SINOPSE: Em 1831, uma menina de 15 anos decide escrever a própria história. Mary tem a língua afiada, cabelos da cor do leite, tão brancos quanto sua pele, e leva uma vida dura, trabalhando com suas três irmãs na fazenda da família. Seu pai é um homem severo, que se importa apenas com o lucro das plantações. contudo, quando é enviada, contra a sua vontade, ao presbitério para cuidar da esposa do pastor, Mary comprovará que a vida podia ainda ser pior.
Sem o direito de tomar as decisões sobre sua vida, Mary tem urgência em narrar a verdade sobre sua história, mas o tempo é escasso e tudo que lhe importa é que o leitor saiba os motivos de suas atitudes.
A Cor do Leite apresenta a narrativa desesperada de uma menina ingênua e desesperançosa, mas extremamente perspicaz e prática. Escrito em primeira pessoa e todo em letras minúsculas, o texto possui estrutura típica de quem ainda não tem o pleno controle da linguagem. a jovem narradora intercala a história com suas opiniões, considerados por alguns críticos os trechos mais angustiantes da obra.

Olá Pessoal!

Vocês não imaginam o quanto esse livro é terno, o que quebra a tensão pois o livro aborda temas fortes como: trabalho infantil, maus tratos a idosos, mulheres, crianças, abuso sexual, machismo e outros.

Mary além de ter os cabelos da cor do leite é uma menina muito especial, porque ela é assim simples e inocente o que nos leva a dar boas risadas. Ela não tem freios na língua, sua sinceridade é chocante e para ela as coisas funcionam assim “o que não tem remédio, remediado está”, portanto não perde tempo com lamentações, chateações ou coisa que não valha. Mas é uma menininha muito inteligente, apesar de suas privações intelectuais.

Quando foi “vendida” como empregada para o pastor deixou pra trás um pai insensível, intolerante e violento, duas irmãs, a mãe e o avô do qual muito se preocupava, o coitado já idoso e doente. Mary sabia que o pai a tinha escolhido por causa da sua limitação física. Na fazenda ela não rendia muito.

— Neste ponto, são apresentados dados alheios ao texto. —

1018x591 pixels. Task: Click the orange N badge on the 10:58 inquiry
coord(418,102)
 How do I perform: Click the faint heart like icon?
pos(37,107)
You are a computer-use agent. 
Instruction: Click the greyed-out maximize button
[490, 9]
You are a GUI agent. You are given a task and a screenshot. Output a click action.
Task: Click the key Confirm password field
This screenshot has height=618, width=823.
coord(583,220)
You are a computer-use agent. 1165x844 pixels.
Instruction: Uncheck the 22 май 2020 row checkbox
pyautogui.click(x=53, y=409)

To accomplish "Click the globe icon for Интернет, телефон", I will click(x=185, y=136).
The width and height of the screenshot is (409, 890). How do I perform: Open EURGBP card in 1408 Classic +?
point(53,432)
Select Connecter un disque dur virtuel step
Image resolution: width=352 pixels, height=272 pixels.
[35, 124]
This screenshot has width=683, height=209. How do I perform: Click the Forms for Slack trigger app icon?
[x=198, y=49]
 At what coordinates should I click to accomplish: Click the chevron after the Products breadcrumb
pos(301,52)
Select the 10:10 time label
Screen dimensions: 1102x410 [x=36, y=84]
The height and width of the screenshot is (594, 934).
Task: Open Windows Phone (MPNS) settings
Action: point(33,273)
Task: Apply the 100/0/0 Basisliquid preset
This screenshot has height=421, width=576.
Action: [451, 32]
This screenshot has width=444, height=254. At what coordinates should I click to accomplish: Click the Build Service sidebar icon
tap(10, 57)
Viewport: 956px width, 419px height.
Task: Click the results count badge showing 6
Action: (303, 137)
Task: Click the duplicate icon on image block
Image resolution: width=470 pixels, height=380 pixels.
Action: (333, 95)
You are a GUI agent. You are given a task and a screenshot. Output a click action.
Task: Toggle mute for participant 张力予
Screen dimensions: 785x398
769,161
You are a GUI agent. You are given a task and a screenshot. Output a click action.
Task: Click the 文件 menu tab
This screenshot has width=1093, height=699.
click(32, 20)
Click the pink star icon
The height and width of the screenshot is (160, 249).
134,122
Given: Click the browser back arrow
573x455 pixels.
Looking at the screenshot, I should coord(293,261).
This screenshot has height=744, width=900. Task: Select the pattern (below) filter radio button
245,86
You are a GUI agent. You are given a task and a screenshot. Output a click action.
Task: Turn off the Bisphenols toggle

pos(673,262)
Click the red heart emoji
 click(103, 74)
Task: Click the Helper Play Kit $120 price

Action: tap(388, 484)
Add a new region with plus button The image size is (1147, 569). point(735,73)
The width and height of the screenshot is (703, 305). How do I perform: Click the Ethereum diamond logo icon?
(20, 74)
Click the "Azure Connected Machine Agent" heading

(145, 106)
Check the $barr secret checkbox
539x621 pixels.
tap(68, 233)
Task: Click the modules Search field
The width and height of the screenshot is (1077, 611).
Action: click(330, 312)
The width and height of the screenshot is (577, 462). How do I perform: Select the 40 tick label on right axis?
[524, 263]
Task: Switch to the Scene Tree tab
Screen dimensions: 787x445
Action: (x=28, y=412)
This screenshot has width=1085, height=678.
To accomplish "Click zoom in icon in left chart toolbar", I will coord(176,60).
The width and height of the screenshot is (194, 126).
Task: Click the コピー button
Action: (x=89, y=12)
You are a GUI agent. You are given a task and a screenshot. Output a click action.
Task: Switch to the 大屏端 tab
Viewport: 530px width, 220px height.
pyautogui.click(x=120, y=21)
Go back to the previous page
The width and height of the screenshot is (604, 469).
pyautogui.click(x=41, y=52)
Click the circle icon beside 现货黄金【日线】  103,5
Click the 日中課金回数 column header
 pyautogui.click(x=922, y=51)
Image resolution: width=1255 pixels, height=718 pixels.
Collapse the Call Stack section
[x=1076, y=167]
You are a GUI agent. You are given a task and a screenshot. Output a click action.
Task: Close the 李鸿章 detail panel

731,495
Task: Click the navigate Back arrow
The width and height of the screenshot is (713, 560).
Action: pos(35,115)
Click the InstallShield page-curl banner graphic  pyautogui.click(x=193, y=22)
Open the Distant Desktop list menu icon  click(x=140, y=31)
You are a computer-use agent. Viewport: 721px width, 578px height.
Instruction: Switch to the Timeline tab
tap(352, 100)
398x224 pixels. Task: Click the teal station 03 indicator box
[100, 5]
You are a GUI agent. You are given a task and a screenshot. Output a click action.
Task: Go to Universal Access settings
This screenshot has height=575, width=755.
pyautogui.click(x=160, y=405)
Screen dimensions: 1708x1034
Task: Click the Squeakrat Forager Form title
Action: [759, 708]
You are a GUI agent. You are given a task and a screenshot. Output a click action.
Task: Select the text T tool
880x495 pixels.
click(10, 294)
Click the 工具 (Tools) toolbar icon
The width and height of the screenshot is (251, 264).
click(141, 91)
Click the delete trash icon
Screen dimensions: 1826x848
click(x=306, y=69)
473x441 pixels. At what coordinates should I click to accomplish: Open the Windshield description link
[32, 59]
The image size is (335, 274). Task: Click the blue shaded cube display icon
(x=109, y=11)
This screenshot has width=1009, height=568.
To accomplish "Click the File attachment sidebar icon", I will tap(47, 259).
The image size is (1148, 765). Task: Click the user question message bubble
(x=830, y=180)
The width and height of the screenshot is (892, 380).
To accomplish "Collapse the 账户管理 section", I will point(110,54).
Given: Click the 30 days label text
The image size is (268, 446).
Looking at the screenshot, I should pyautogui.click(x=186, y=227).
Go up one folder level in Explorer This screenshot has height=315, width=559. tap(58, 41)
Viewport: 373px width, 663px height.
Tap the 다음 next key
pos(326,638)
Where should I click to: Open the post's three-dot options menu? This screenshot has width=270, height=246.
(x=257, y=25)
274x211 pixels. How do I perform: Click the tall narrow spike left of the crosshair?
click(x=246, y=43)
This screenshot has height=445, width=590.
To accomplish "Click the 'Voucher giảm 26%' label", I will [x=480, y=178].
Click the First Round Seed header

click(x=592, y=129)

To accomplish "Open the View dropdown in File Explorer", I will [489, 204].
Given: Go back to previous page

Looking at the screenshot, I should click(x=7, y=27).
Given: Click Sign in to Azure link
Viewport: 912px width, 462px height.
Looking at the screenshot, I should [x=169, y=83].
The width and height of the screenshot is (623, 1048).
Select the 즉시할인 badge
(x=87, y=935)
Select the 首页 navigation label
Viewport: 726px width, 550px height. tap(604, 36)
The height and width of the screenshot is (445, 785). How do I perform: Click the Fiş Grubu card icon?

O Pastor lhe ensinou a ler e escrever e ela aprendeu rápido, queria ler para o avô quando voltasse pra casa, deixar seu avô orgulhoso, ninguém da família foi à escola, o pai não permitia, tinha muito trabalho na fazenda. Nem ao menos fora agraciado com filhos homens.

Foi perguntado a Mary o que ela faria agora que sabia ler e escrever, e ela respondeu que um dia saberia. Então, eis aqui esse livro que ela escreveu em mil novecentos e trinta e um ano de nosso senhor, a punho e com pressa mas, ela precisa que a gente saiba o motivo de ter feito o que fez.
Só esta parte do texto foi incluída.